What are the diagnostic possibilities in a child with hypocalcemia and nephrocalcinosis?
The differential diagnoses for hypocalcemia with nephrocalcinosis are familial isolated hypoparathyroidism (FIH), syndromic hypoparathyroidism, calcium-sensing receptor (CaSR)-activating mutations (sporadic and autosomal dominant), pseudohypoparathyroidism (insensitivity to PTH), and acquired causes of hypoparathyroidism (HPT). Familial hypoparathyroidism has autosomal recessive (GCM2, PTH gene mutations), autosomal dominant (CaSR gene mutation and some cases of GCM2 mutations), or X-linked (SOX3 gene mutation) inheritance. DiGeorge syndrome type 1 and type 2, CHARGE syndrome, autoimmune polyendocrine syndrome type 1, Kenny-Caffey syndrome type 1 and type 2, Sanjad-Sakati syndrome, Barakat syndrome, Kearns-Sayre syndrome, MELAS syndrome, mitochondrial trifunctional protein deficiency syndrome, Gracile bone dysplasia, and Pearson syndrome are the syndromic causes of hypoparathyroidism. Activating mutations of the CaSR gene cause autosomal dominant hypocalcemia type 1. Pseudohypoparathyroidism is caused by insensitivity to the PTH hormone due to mutations in genes PTHR1, GNAS, PRKAR1A, and hypomagnesemia [1]. The acquired causes of hypoparathyroidism include activating antibodies to the CasR, maternal hyperparathyroidism, post-surgical and radiation-induced damage to the parathyroid glands, deposition of iron or copper (thalassemia, hemochromatosis, Wilson disease), or infiltration (neoplastic invasion, sarcoidosis, amyloidosis) [2].
Our patient had tetany, convulsions with hypocalcemia, hyperphosphatemia, low serum PTH, nephrocalcinosis, and calcifications in basal ganglia and frontal lobes. Hence, a provisional diagnosis of hypoparathyroidism was considered.
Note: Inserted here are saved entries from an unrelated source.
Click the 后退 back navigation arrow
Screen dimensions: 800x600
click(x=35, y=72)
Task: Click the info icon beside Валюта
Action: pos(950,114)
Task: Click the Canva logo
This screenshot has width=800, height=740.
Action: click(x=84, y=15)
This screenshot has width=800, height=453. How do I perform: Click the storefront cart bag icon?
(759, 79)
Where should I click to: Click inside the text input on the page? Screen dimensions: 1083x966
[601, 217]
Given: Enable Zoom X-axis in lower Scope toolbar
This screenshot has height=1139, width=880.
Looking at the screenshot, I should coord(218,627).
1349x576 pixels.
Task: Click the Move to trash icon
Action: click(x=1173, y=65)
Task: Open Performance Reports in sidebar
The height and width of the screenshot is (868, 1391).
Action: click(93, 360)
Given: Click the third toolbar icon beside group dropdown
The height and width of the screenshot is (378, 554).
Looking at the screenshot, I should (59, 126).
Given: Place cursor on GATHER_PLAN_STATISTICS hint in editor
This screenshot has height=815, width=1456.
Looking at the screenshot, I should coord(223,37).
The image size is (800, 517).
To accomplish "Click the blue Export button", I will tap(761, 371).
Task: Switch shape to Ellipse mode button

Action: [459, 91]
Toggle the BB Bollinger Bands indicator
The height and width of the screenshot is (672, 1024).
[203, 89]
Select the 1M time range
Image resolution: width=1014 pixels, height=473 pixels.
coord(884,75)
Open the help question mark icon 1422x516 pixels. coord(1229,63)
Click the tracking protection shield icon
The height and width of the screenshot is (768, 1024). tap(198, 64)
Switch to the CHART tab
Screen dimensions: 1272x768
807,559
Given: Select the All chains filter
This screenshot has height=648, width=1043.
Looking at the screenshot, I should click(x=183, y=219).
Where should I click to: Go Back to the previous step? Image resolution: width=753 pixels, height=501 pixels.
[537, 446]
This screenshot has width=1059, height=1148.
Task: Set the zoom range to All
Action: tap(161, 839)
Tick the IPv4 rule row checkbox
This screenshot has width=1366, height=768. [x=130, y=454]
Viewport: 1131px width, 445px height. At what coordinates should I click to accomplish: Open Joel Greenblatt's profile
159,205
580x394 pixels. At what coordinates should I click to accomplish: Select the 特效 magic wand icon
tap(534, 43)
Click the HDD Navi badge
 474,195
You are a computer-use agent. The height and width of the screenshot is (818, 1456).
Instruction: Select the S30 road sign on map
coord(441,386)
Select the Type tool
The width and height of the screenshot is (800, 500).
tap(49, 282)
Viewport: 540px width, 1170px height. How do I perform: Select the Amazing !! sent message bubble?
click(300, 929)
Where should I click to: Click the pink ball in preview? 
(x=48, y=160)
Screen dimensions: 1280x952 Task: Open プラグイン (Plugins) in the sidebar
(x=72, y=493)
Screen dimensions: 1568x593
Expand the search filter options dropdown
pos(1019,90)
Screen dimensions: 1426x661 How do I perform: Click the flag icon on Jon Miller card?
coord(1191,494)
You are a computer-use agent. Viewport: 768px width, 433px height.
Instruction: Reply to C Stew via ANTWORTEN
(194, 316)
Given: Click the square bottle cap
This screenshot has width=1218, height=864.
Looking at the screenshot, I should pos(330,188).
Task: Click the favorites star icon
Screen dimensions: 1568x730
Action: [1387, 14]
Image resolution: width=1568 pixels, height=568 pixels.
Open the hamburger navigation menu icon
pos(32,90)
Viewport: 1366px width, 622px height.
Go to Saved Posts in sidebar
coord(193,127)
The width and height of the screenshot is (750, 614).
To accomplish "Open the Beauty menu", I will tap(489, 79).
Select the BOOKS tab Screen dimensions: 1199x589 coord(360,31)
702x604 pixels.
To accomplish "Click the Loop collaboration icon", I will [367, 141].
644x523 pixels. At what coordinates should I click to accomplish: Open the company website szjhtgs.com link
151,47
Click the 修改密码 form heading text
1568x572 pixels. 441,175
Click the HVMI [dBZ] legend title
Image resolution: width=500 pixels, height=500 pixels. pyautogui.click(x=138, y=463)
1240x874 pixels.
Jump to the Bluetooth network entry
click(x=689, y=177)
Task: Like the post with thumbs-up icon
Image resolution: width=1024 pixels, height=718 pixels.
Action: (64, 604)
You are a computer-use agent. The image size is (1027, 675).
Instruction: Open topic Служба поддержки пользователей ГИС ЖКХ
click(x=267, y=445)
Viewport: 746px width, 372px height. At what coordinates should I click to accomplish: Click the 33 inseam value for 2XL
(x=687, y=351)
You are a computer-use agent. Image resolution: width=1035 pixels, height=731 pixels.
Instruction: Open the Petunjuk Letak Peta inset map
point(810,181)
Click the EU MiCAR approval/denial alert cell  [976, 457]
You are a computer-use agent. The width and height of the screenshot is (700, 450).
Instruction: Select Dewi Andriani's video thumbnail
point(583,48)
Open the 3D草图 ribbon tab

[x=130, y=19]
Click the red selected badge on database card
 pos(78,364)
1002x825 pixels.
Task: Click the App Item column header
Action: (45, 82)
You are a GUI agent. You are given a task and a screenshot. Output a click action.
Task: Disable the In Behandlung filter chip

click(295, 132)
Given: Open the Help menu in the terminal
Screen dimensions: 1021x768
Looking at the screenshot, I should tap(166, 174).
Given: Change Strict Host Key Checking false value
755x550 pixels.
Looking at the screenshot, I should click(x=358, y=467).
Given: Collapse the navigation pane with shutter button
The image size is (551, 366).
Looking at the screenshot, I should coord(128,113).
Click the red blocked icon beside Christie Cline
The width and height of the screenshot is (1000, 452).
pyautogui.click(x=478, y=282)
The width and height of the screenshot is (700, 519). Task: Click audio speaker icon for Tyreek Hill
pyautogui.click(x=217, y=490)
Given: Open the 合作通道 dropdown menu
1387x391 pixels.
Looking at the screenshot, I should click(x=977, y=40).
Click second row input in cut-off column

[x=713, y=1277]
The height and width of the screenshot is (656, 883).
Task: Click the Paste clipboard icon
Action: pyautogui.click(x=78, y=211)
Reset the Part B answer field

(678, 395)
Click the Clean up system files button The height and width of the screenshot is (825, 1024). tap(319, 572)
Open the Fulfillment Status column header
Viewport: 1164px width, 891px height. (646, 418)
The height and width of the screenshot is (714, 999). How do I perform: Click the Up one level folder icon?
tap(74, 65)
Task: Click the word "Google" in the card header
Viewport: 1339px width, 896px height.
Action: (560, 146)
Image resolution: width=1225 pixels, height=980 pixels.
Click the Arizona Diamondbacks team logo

Syndromic and acquired causes of hypoparathyroidism were considered unlikely as there were no features or history suggestive of the same. Pseudohypoparathyroidism was ruled out as serum PTH was low. A targeted genetic analysis by clinical exome sequencing was performed in our case which revealed a heterozygous missense variation c.1151C>T in exon 5 of the GCM2 gene (chr 6: 10874598G>A), confirming the diagnosis of familial isolated hypoparathyroidism-type 2 (autosomal dominant inheritance).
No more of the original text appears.